Case of India: Unemployment rate declined sharply in 2021 and 2022, falling to 4.8%, which is almost 2 percentage points below its level of 2019 (6.5%).


Some of the labour reforms in India:

  • Labour falls under the Concurrent List of the Constitution.
  • The central government replaced the 29 existing labour laws with four Codes. These Codes regulate: (i) Wages, (ii) Industrial Relations, (iii) Social Security, and (iv) Occupational Safety, Health and Working Conditions.
  • eShram: This portal will help build a comprehensive National Database of Unorganised Workers (NDUW) in the country.
  • PM Shram Yogi Maan-dhan (PM-SYM): Meant for old age protection and social security of Unorganised workers.
  • Aam Admi Bima Yojana: Providing social security to unorganised sector workers.

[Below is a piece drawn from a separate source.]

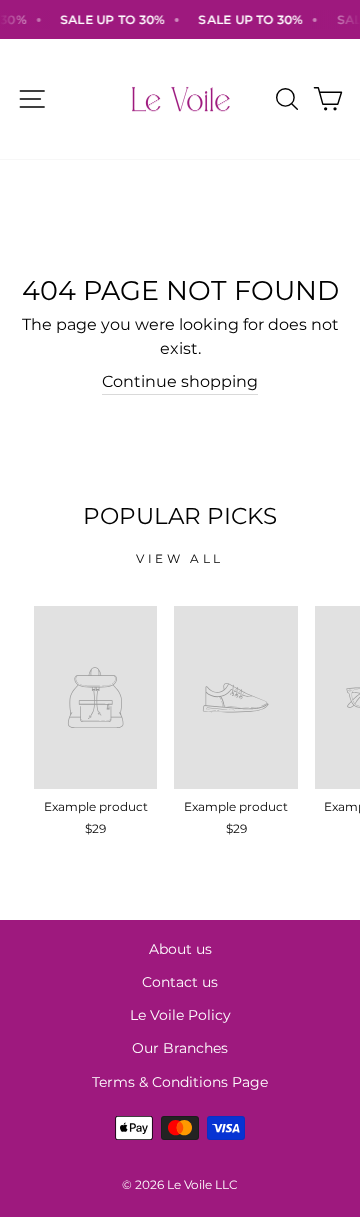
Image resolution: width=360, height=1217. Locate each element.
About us (180, 949)
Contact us (180, 982)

  • Building a national social protection floor: For example, by expanding basic old-age pensions in developing countries.
    • This will act as a catalyst for inclusive sustainable development and decent jobs.
  • Policies and financial support: To build resilience and overcome the global employment divide.
  • Build global financial resources: The UN Global Accelerator on Jobs and Social Protection, and the Global Coalition for Social Justice can play a positive role here.